Institute of Industrial Science, The University of Tokyoと共同研究機関の研究者らは、数学で数十年来のEinstein問題を解決した「Smith hat」形状に着想を得た光学構造を調査した。Nature Communicationsに掲載された研究では、これらの構造が光に通常とは異なるキラルな回折パターンを生み出すことが明らかになった。
Einstein問題は、「monotile」と呼ばれる単一形状のタイルが、反復する規則的な配列を形成せずに平面全体を覆えるかどうかを問うものだ。研究者らは2023年、初の非周期的monotileであるSmith hatを発見していた。一見すると不規則に見えるこのパターンは、ハニカム格子から作られている。

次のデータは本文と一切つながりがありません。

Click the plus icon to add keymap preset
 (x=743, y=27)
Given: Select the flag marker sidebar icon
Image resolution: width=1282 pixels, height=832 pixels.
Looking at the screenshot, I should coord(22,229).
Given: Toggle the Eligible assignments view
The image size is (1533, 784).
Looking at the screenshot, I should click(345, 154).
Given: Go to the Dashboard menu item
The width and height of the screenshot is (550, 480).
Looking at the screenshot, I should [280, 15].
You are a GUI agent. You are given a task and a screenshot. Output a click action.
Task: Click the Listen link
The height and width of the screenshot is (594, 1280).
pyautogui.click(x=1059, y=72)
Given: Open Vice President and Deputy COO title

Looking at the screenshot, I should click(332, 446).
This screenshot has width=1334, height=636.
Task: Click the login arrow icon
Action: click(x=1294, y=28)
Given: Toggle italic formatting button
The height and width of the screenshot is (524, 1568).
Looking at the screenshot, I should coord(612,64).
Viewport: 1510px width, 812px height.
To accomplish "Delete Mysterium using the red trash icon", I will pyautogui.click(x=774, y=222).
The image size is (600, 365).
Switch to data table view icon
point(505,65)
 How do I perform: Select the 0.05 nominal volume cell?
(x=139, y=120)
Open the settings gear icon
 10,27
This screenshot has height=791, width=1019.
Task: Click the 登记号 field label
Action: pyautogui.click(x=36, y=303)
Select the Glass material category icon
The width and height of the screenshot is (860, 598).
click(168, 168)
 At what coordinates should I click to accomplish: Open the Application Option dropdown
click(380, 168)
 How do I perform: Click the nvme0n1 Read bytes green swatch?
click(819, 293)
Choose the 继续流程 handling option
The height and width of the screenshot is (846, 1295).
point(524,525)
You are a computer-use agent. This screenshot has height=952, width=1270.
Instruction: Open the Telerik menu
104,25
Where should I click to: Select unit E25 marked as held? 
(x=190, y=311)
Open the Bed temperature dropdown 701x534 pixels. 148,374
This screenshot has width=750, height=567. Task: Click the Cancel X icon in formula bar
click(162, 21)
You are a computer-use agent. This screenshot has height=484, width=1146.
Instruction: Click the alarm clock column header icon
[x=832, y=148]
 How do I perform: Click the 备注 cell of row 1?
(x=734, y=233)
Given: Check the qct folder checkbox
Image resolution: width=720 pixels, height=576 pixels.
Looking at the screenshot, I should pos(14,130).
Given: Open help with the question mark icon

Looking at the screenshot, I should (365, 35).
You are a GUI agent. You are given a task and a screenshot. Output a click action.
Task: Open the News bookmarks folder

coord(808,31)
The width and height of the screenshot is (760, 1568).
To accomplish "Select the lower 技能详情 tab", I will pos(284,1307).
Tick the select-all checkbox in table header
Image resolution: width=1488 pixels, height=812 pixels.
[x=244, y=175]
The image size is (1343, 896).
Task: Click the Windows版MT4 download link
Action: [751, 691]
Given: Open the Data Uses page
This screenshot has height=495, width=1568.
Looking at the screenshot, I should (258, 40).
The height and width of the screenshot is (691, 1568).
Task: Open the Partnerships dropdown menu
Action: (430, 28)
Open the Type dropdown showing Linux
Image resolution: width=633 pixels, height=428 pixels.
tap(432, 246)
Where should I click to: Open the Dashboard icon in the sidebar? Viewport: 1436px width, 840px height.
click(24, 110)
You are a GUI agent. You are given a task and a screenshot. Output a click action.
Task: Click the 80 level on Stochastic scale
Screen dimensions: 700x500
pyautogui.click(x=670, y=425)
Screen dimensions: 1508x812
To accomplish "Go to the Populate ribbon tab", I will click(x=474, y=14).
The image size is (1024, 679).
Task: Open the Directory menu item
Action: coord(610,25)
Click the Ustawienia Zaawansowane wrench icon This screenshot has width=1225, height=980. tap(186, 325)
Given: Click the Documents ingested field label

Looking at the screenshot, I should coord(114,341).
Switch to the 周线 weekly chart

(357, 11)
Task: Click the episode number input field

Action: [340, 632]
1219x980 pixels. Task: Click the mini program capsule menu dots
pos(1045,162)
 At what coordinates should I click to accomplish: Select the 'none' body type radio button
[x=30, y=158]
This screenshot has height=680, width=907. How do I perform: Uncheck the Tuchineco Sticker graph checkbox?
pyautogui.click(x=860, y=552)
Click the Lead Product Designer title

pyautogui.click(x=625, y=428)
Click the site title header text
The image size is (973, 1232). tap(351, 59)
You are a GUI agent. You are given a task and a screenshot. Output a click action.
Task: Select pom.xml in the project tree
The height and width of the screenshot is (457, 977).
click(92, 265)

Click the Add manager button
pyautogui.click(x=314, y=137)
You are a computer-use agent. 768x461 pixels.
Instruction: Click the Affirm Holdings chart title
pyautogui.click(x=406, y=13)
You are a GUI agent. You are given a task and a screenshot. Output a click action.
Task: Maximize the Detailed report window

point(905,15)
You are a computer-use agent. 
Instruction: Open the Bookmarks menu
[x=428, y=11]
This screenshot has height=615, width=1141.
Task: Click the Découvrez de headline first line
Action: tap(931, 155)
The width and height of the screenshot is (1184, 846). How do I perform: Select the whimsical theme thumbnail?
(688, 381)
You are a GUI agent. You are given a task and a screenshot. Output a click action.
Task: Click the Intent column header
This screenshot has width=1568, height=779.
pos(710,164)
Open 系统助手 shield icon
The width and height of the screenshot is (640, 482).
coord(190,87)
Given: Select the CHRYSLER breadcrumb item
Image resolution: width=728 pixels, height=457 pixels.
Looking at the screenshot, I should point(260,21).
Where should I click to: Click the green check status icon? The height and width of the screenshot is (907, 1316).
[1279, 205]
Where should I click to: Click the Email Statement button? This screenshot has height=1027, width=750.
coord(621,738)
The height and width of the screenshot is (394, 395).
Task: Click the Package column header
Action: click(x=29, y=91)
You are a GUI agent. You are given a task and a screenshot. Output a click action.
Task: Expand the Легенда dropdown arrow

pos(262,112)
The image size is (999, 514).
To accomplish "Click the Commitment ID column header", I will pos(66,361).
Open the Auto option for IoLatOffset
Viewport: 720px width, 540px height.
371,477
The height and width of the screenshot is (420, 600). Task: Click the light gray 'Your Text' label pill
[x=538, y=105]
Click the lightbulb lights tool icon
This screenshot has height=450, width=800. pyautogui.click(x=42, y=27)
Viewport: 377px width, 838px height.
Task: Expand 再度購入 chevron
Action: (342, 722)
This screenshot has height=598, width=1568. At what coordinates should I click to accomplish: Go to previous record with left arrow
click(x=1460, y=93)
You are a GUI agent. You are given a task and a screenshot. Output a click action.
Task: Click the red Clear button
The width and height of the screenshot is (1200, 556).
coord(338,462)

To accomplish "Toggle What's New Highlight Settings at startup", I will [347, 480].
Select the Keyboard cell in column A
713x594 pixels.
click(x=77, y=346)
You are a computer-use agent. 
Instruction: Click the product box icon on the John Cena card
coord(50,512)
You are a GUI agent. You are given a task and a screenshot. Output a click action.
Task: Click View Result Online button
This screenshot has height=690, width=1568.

研究チームは、電子線リソグラフィーを用いて窒化シリコン膜上にこのパターンのナノスケール試料を作製した。レーザーで照射した構造では、従来の準結晶とは異なる、風車のような回折パターンが現れた。パターンに鏡映対称性がないことにより、光もキラルな応答を示した。キラリティーとは、ある構造とその鏡像を完全には重ね合わせられない性質を指す。
回折パターンは入射光の方向と偏光によって変化し、物理構造の鏡像を作製すると、光学的挙動も反転することが確認された。Yuto MoritakeとMasaya Notomiが参加する研究チームは、この成果が対称性、キラリティー、非周期性の関係を調べるための新たな研究領域を開くものだと述べた。これらの構造は将来、光と偏光の制御を目的とする光学デバイスに貢献する可能性がある。
なぜ重要なのか
Smith hatが数学的に持つ非周期性に、ナノスケールの光学構造で測定可能な対応関係が見いだされたことで、抽象的なタイリング問題が実験的なフォトニクス研究と結び付いた。従来の準結晶とは異なる回折を生じさせることは、光学応答が材料だけでなく、パターンの対称性や鏡像と重ね合わせられない性質にも左右されることを示している。光の方向と偏光によって変化し、鏡像構造では反転するこの挙動により、対称性、キラリティー、非周期性の関係を同一のプラットフォーム上で検証できる。このため今回の成果は、光と偏光の制御に取り組む研究者に新たな設計幾何学を提供する一方、観測された特性を実際の光学デバイスでどの程度活用できるかという問いを残している。